▸ About this exercise:
Output all the records below, word for word.
Records provided: Begin
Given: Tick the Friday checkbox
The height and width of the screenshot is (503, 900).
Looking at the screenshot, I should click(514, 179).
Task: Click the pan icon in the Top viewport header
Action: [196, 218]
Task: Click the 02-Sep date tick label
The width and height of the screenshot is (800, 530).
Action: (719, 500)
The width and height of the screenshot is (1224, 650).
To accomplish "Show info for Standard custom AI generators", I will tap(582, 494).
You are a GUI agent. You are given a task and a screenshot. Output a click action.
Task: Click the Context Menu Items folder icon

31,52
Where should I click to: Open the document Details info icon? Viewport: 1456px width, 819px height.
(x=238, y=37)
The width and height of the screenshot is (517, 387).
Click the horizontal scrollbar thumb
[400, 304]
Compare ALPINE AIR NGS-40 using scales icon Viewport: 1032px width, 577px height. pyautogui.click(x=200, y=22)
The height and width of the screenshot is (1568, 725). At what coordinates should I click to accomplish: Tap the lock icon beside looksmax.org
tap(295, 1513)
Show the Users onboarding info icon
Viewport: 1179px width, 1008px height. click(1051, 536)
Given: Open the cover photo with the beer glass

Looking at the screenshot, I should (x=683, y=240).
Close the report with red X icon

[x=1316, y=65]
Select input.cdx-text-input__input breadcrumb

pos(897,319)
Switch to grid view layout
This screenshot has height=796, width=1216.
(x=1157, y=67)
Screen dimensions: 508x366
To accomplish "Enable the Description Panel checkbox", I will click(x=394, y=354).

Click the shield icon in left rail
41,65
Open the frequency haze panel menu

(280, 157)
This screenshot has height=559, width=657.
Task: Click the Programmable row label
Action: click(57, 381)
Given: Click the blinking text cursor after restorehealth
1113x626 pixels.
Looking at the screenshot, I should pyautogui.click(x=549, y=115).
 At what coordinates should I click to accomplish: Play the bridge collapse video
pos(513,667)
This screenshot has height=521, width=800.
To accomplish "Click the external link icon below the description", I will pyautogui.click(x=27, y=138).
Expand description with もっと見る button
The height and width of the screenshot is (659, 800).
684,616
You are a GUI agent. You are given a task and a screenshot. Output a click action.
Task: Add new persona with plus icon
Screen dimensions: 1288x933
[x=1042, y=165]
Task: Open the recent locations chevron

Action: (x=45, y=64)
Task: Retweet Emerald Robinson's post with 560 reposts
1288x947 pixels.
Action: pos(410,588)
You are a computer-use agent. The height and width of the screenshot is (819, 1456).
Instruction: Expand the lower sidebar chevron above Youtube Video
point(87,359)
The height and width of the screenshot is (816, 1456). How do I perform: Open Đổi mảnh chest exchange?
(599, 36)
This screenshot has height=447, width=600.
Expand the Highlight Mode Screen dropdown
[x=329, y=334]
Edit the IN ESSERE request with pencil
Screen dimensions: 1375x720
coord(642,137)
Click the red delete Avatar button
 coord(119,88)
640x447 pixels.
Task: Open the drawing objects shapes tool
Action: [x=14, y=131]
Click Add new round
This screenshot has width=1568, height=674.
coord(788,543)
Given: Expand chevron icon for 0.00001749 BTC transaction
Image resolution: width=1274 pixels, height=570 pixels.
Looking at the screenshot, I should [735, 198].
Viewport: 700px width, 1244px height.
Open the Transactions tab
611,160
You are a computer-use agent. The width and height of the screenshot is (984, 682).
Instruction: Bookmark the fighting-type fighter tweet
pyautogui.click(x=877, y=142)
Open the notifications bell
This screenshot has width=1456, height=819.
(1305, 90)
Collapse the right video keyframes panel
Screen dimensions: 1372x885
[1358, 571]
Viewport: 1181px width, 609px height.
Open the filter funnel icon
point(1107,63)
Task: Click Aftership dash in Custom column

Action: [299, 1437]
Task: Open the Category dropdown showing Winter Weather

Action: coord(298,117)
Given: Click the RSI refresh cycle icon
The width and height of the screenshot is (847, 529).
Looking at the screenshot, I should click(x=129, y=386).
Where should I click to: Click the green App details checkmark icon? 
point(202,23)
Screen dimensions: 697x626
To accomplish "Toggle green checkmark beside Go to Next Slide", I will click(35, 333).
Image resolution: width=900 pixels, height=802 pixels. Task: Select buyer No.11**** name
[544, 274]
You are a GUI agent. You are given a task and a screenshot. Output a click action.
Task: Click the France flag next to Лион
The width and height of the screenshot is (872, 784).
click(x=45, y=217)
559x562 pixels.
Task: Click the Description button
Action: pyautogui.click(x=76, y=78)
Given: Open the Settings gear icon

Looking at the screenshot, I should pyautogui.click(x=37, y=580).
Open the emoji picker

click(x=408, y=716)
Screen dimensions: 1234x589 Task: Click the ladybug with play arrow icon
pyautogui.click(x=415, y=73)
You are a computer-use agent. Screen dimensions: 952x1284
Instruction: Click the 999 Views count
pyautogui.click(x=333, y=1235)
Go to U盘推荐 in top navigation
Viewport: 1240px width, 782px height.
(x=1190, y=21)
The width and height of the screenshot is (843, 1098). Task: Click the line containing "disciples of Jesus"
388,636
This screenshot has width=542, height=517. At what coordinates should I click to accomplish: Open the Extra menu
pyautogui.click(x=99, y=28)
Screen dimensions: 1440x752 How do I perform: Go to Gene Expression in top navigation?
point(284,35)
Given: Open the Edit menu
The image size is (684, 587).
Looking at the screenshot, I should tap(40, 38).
Records provided: End
▸ Answer box:
Given: Tick the Friday checkbox
The height and width of the screenshot is (503, 900).
Looking at the screenshot, I should click(514, 179).
Task: Click the pan icon in the Top viewport header
Action: [196, 218]
Task: Click the 02-Sep date tick label
The width and height of the screenshot is (800, 530).
Action: (719, 500)
The width and height of the screenshot is (1224, 650).
To accomplish "Show info for Standard custom AI generators", I will tap(582, 494).
You are a GUI agent. You are given a task and a screenshot. Output a click action.
Task: Click the Context Menu Items folder icon

31,52
Where should I click to: Open the document Details info icon? Viewport: 1456px width, 819px height.
(x=238, y=37)
The width and height of the screenshot is (517, 387).
Click the horizontal scrollbar thumb
[400, 304]
Compare ALPINE AIR NGS-40 using scales icon Viewport: 1032px width, 577px height. pyautogui.click(x=200, y=22)
The height and width of the screenshot is (1568, 725). At what coordinates should I click to accomplish: Tap the lock icon beside looksmax.org
tap(295, 1513)
Show the Users onboarding info icon
Viewport: 1179px width, 1008px height. click(1051, 536)
Given: Open the cover photo with the beer glass

Looking at the screenshot, I should (x=683, y=240).
Close the report with red X icon

[x=1316, y=65]
Select input.cdx-text-input__input breadcrumb

pos(897,319)
Switch to grid view layout
This screenshot has height=796, width=1216.
(x=1157, y=67)
Screen dimensions: 508x366
To accomplish "Enable the Description Panel checkbox", I will click(x=394, y=354).

Click the shield icon in left rail
41,65
Open the frequency haze panel menu

(280, 157)
This screenshot has height=559, width=657.
Task: Click the Programmable row label
Action: click(57, 381)
Given: Click the blinking text cursor after restorehealth
1113x626 pixels.
Looking at the screenshot, I should pyautogui.click(x=549, y=115).
 At what coordinates should I click to accomplish: Play the bridge collapse video
pos(513,667)
This screenshot has height=521, width=800.
To accomplish "Click the external link icon below the description", I will pyautogui.click(x=27, y=138).
Expand description with もっと見る button
The height and width of the screenshot is (659, 800).
684,616
You are a GUI agent. You are given a task and a screenshot. Output a click action.
Task: Add new persona with plus icon
Screen dimensions: 1288x933
[x=1042, y=165]
Task: Open the recent locations chevron

Action: (x=45, y=64)
Task: Retweet Emerald Robinson's post with 560 reposts
1288x947 pixels.
Action: pos(410,588)
You are a computer-use agent. The height and width of the screenshot is (819, 1456).
Instruction: Expand the lower sidebar chevron above Youtube Video
point(87,359)
The height and width of the screenshot is (816, 1456). How do I perform: Open Đổi mảnh chest exchange?
(599, 36)
This screenshot has height=447, width=600.
Expand the Highlight Mode Screen dropdown
[x=329, y=334]
Edit the IN ESSERE request with pencil
Screen dimensions: 1375x720
coord(642,137)
Click the red delete Avatar button
 coord(119,88)
640x447 pixels.
Task: Open the drawing objects shapes tool
Action: [x=14, y=131]
Click Add new round
This screenshot has width=1568, height=674.
coord(788,543)
Given: Expand chevron icon for 0.00001749 BTC transaction
Image resolution: width=1274 pixels, height=570 pixels.
Looking at the screenshot, I should [735, 198].
Viewport: 700px width, 1244px height.
Open the Transactions tab
611,160
You are a computer-use agent. The width and height of the screenshot is (984, 682).
Instruction: Bookmark the fighting-type fighter tweet
pyautogui.click(x=877, y=142)
Open the notifications bell
This screenshot has width=1456, height=819.
(1305, 90)
Collapse the right video keyframes panel
Screen dimensions: 1372x885
[1358, 571]
Viewport: 1181px width, 609px height.
Open the filter funnel icon
point(1107,63)
Task: Click Aftership dash in Custom column

Action: [299, 1437]
Task: Open the Category dropdown showing Winter Weather

Action: coord(298,117)
Given: Click the RSI refresh cycle icon
The width and height of the screenshot is (847, 529).
Looking at the screenshot, I should click(x=129, y=386).
Where should I click to: Click the green App details checkmark icon? 
point(202,23)
Screen dimensions: 697x626
To accomplish "Toggle green checkmark beside Go to Next Slide", I will click(35, 333).
Image resolution: width=900 pixels, height=802 pixels. Task: Select buyer No.11**** name
[544, 274]
You are a GUI agent. You are given a task and a screenshot. Output a click action.
Task: Click the France flag next to Лион
The width and height of the screenshot is (872, 784).
click(x=45, y=217)
559x562 pixels.
Task: Click the Description button
Action: pyautogui.click(x=76, y=78)
Given: Open the Settings gear icon

Looking at the screenshot, I should pyautogui.click(x=37, y=580).
Open the emoji picker

click(x=408, y=716)
Screen dimensions: 1234x589 Task: Click the ladybug with play arrow icon
pyautogui.click(x=415, y=73)
You are a computer-use agent. Screen dimensions: 952x1284
Instruction: Click the 999 Views count
pyautogui.click(x=333, y=1235)
Go to U盘推荐 in top navigation
Viewport: 1240px width, 782px height.
(x=1190, y=21)
The width and height of the screenshot is (843, 1098). Task: Click the line containing "disciples of Jesus"
388,636
This screenshot has width=542, height=517. At what coordinates should I click to accomplish: Open the Extra menu
pyautogui.click(x=99, y=28)
Screen dimensions: 1440x752 How do I perform: Go to Gene Expression in top navigation?
point(284,35)
Given: Open the Edit menu
The image size is (684, 587).
Looking at the screenshot, I should tap(40, 38).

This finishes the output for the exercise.